Collected data entries:
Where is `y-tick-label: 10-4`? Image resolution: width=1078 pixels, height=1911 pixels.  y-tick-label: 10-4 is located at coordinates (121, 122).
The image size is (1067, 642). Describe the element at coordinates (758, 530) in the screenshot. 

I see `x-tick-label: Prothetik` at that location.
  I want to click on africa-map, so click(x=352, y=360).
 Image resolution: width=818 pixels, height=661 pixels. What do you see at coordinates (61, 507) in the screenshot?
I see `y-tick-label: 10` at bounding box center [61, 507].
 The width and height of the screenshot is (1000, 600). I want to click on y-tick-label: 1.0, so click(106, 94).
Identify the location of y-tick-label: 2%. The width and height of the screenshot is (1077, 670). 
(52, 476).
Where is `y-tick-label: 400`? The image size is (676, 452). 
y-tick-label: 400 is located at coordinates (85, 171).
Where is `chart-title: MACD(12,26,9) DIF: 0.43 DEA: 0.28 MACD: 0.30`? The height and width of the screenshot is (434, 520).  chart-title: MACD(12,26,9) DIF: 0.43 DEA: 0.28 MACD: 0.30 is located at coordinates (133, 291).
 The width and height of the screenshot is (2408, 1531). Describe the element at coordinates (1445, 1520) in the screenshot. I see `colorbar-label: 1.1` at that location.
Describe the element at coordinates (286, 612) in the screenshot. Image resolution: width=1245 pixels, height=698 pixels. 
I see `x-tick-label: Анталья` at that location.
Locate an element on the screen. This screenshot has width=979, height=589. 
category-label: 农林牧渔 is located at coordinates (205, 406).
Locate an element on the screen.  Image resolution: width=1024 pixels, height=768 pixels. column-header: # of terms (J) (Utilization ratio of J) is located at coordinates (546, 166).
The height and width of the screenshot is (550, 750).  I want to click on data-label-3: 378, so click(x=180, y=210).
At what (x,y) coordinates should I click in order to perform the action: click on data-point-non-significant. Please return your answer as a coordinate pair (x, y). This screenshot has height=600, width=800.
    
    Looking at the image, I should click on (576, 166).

Work required: Copy every one of the entries above word for word, keeping the lines in their original order.

Output for this exercise:
Where is `y-tick-label: 10-4`? Image resolution: width=1078 pixels, height=1911 pixels.  y-tick-label: 10-4 is located at coordinates (121, 122).
The image size is (1067, 642). Describe the element at coordinates (758, 530) in the screenshot. 

I see `x-tick-label: Prothetik` at that location.
  I want to click on africa-map, so click(x=352, y=360).
 Image resolution: width=818 pixels, height=661 pixels. What do you see at coordinates (61, 507) in the screenshot?
I see `y-tick-label: 10` at bounding box center [61, 507].
 The width and height of the screenshot is (1000, 600). I want to click on y-tick-label: 1.0, so click(106, 94).
Identify the location of y-tick-label: 2%. The width and height of the screenshot is (1077, 670). 
(52, 476).
Where is `y-tick-label: 400`? The image size is (676, 452). 
y-tick-label: 400 is located at coordinates (85, 171).
Where is `chart-title: MACD(12,26,9) DIF: 0.43 DEA: 0.28 MACD: 0.30`? The height and width of the screenshot is (434, 520).  chart-title: MACD(12,26,9) DIF: 0.43 DEA: 0.28 MACD: 0.30 is located at coordinates (133, 291).
 The width and height of the screenshot is (2408, 1531). Describe the element at coordinates (1445, 1520) in the screenshot. I see `colorbar-label: 1.1` at that location.
Describe the element at coordinates (286, 612) in the screenshot. Image resolution: width=1245 pixels, height=698 pixels. 
I see `x-tick-label: Анталья` at that location.
Locate an element on the screen. This screenshot has width=979, height=589. 
category-label: 农林牧渔 is located at coordinates (205, 406).
Locate an element on the screen.  Image resolution: width=1024 pixels, height=768 pixels. column-header: # of terms (J) (Utilization ratio of J) is located at coordinates (546, 166).
The height and width of the screenshot is (550, 750).  I want to click on data-label-3: 378, so click(x=180, y=210).
At what (x,y) coordinates should I click in order to perform the action: click on data-point-non-significant. Please return your answer as a coordinate pair (x, y). This screenshot has height=600, width=800.
    
    Looking at the image, I should click on (576, 166).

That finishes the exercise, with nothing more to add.